Thought I should follow up. I should say, I am using googlenet in 2024 because I am interested in playing with Deep Dream rather than making Deep Fakes.
I was measuring these metrics:
- GPU shader utilization using nvidia-smi or rocm-smi.
- The “Time” per minibatch value in the script output.
- The SSD read speed (rkB/s) and average queue length (aqu-sz) reported by iostat (example “iostat -p /dev/nvme2n1p1 -dx 1”).
Initially, when I originally asked, shader utilization was varying between 0% and 100%, the script was reporting Time values from a fraction of a second to several seconds, and iostat reported large swings in read speed.
Batch size for the Radeon VII Pro and L4 was 64 and for the L40s it was 256.
I used torch.utils.bottleneck on the Radeon Pro VII and ROCm was not very happy about that, many errors, but I did get enough out of it to suspect the image loader was the culprit.
I found the example script defaulted to four workers for the image loader. Changing that had an immediate effect.
For the Radeon Pro VII in a local machine eight workers was the sweet spot, resulting in around ~99% shader utilization and rock steady Time value.

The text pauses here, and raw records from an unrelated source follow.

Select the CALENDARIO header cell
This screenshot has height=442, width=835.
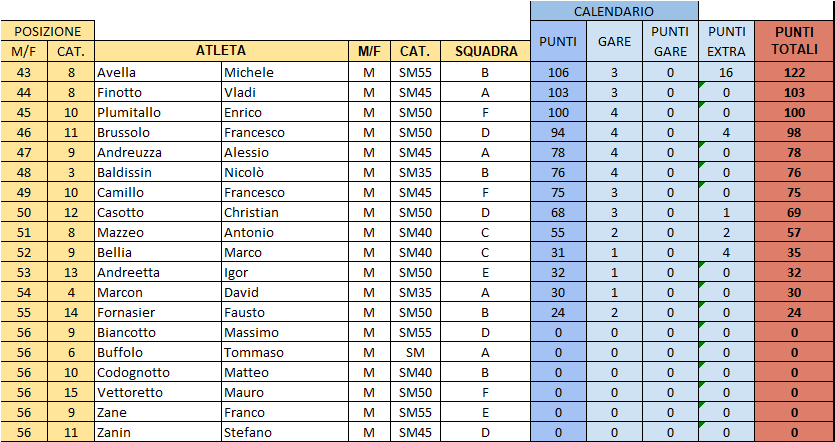click(613, 11)
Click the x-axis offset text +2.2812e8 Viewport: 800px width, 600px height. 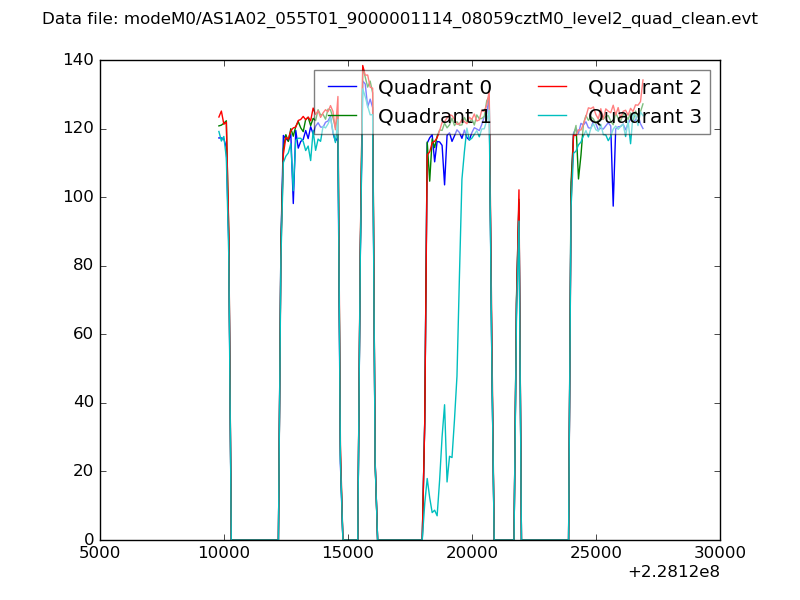(x=674, y=573)
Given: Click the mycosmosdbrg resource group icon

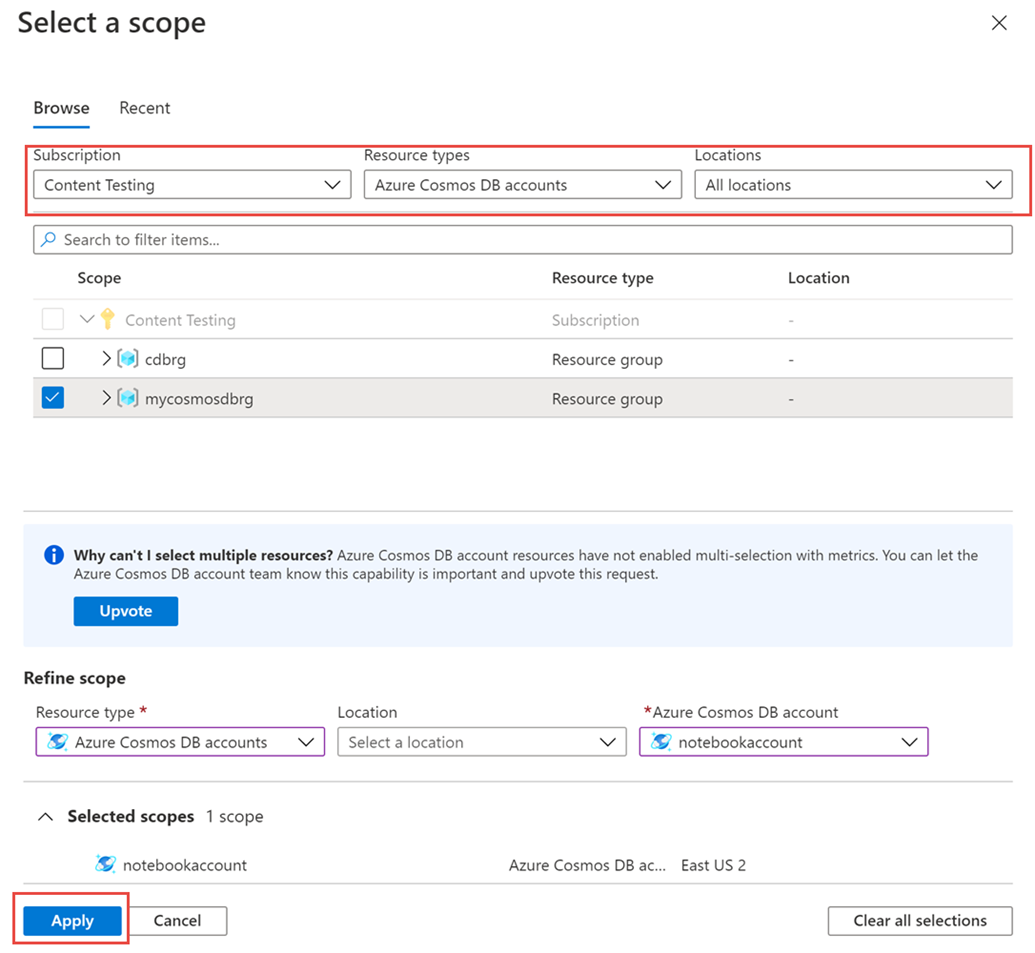Looking at the screenshot, I should click(x=127, y=397).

For a quad L4 in AWS (g6.12xlarge) I found 16 workers were needed to get the metrics stable, but shader utilization would not go over ~90% on a sliding window.
For a single L40s in AWS (g6e.2xlarge) I found 32 workers were needed to get the metrics stable, but shader utilization would not go over ~90% on a sliding window.

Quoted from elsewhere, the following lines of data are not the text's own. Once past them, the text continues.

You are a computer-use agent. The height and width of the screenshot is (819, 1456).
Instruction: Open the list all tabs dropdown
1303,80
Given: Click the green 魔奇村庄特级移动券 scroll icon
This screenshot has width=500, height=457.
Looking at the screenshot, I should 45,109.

For a single L40s in AWS (g6e.8xlarge) I found 32 workers were needed to get the metrics stable, and shader uilization was stable at 99%.
For a quad L40s ins AWS (g6e.24xlarge) I was unable to get the shader utilization over about 80%, however I could get a stable Time value.

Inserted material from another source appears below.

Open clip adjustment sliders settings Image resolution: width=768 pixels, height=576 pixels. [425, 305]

I looked at whether the SSD used to store the images might be the culprit. Not so clear. None of the setups generated bandwidth that should stress a decent SSD (326 MB/s at the highest), but I am not at all sure how to interpret the queue length data. Very short queues where the number of data workers was too low, expected. For Radeon Pro VII, L4 and L40s when I had enough workers to max out the shaders the SDD queue depth would be in the 0.22 to 2.7 range. For the quad L40s system that I just could not max out the SSD queue depth was modest, in around 0.8. But I have no idea what to make of AWS’ SSDs - how many bits of intervening DPUs or networking layers are actually between the CPU/GPU and the SSD.
What could be clearly observed was the SSD read rates (r/s and rkB/s) for any GPU setup scaled up as the number of workers was increased, up to the limit where shader utilization leveled off. A fully utilized Radeon VII Pro was sucking in 96MB/s of images, while a ~66% utilized quad L40s sucked in 326 MB/s.